▶ **WORK TO DO**:
1) In the book award post, at what age did Meruane lose her eyesight?
2) Carry on the book award post from the point where it stops.

▶ **SOURCE DOCUMENT**:
****************************************
This week’s Best Translated Book Award post is by Lori Feathers, an Assistant Managing Editor at Asymptote, freelance book critic and member of the National Book Critics Circle. Follow her online @LoriFeathers. For more information on the BTBA, “like” our Facebook page and follow us on Twitter. And check back here each week for a new post by one of the judges.

Most of us believe that we are something greater than a body, that our conscious self has significance beyond the physical shell and internal organs and systems that substantiate us. I am one of the believers. Yet thought, mood, and life itself are captive to the body’s faults, its intermittent betrayal of our desire to feel and project vigor and good health. Here are some favorite BTBA titles that captivated me with stories about the body.

Seeing Red, Lina Meruane (translated by Megan McDowell)

In her searing autobiographical novel Meruane describes what it was like to lose her eyesight at thirty, a side effect of severe diabetes. The precise moment when she loses total sight in one eye (followed soon after by an almost complete loss in the other) leaps from the page in vivid language that portrays a sense of wonderment that effaces self-pity:

And then a firecracker went off in my head. But no, it was no fire I was seeing, it was blood spilling out inside my eye. The most shockingly beautiful blood I have ever seen. The most outrageous. The most terrifying. The blood gushed, but only I could see it. With absolute clarity I watched as it thickened, I saw the pressure rise, I watched as I got dizzy, I saw my stomach turn, saw that I was starting to retch, and even so. I didn’t straighten up or move an inch, didn’t even try to breathe while I watched the show. Because that was the last thing I would see, that night, through that eye: a deep, black blood.

What resonates about Seeing Red is how intimate it feels, not simply in the manner that memoir is personal but the way that Meruane takes us insider her visionless existence, a world in which “seeing” the realities of life and love do not require sight.

The Little Communist Who Never Smiled, Lola Lafon (translated by Nick Caistor)

I remember Nadia Comãneci. She was the elfish wunderkind whose blurry image was ever-present on my family’s prehistoric television screen in the summer of 1976. I wanted to be like Nadia—taut and sinewy in a white leotard, defying gravity, moving through space straight and sharp as an arrow. But then how could I, an eight year old with little self-discipline, have any notion of the pain, persistence, and personal sacrifice required to be Nadia? In Lola Lafon’s fictionalized account of the gymnast’s career we come to understand just what it took and the repercussions.
****************************************
▶ **EXCERPTED RECORDS**:
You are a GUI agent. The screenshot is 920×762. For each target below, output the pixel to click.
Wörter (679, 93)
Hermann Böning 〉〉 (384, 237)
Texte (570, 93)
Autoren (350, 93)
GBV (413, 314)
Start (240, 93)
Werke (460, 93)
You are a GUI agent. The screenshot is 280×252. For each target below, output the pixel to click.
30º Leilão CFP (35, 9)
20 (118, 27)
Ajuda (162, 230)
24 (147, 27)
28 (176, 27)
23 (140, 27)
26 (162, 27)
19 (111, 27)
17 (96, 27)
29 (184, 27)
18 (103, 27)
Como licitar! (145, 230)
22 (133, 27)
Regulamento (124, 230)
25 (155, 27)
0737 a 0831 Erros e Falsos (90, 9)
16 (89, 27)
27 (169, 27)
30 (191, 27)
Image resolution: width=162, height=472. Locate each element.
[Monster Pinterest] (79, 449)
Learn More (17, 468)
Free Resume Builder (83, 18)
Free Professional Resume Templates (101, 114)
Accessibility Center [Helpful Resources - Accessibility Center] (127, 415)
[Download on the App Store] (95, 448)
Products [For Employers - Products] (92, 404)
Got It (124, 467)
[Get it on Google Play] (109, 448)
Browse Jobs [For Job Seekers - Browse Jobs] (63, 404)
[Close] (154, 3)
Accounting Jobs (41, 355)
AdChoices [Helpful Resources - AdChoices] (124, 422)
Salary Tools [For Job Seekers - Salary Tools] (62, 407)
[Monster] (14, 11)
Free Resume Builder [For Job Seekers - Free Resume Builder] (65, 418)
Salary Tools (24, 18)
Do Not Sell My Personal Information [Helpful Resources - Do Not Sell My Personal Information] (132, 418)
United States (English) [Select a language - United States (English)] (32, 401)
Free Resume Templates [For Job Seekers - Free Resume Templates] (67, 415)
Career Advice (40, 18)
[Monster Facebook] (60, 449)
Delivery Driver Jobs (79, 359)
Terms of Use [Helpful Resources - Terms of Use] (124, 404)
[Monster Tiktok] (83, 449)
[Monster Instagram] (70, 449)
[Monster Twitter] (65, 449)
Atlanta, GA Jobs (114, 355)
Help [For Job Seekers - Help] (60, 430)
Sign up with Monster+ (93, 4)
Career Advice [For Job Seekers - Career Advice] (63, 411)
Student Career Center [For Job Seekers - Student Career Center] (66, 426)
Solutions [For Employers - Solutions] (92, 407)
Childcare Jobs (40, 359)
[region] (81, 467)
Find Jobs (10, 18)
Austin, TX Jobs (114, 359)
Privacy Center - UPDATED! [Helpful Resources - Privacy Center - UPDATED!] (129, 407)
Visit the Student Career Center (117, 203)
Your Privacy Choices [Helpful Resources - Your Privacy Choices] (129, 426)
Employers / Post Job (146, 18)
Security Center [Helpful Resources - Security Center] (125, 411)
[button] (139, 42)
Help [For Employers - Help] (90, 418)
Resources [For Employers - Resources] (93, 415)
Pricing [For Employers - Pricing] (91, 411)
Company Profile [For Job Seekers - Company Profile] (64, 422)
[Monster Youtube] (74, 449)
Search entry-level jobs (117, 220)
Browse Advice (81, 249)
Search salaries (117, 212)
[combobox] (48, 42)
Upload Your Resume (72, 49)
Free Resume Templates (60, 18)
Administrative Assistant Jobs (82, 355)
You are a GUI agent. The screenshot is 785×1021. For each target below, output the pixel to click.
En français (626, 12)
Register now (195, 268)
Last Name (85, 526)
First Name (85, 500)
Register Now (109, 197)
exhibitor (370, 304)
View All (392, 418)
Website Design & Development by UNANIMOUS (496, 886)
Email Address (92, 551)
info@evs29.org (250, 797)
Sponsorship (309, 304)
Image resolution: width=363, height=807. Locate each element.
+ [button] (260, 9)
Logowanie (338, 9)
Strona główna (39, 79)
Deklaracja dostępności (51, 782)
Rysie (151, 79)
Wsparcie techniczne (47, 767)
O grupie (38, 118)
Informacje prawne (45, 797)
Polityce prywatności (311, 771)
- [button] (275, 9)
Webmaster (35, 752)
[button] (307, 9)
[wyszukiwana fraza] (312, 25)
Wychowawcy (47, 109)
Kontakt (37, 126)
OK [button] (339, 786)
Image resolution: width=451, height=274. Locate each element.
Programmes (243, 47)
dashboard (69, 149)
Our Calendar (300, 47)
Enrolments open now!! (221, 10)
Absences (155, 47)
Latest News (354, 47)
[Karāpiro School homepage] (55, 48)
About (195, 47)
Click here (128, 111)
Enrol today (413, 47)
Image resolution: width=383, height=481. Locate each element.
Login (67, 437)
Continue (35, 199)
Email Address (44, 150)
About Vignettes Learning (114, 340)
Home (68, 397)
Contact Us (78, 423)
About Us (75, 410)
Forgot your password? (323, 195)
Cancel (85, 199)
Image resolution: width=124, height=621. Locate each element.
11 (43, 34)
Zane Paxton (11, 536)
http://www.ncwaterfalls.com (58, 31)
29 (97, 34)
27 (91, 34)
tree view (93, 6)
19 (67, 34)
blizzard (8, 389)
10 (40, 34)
****************************************
▶ **OUTPUTS FOR THE TASKS**:
1) She lost her eyesight at thirty.

2)
The world’s imagine of Nadia as an unbreakable, doll-like creature was the product of an obsessed media and her indomitable coach, Béla Károlyi. Much of Lafon’s story focuses on how a once-adoring public turned on Nadia when her body started to mature. Nadia’s developing breasts and widening hips were met with derision. No one wanted to see the tiny prodigy become a woman. They needed her to continue looking like a child to feed their adoration. As a result, Nadia felt betrayed by her body. She referred to puberty as “The Illness” and fought to keep it at bay:

The Illness is advancing. It’s invading her, gnawing away at her previous existence. Its latest manifestation: last Friday as she sprints towards the vault. Everything seems normal. But as she runs, something else begins to move, a ridiculous, jolting movement: extra flesh that isn’t part of her, but of which she can feel every quiver, every repugnant autonomous fatty cell.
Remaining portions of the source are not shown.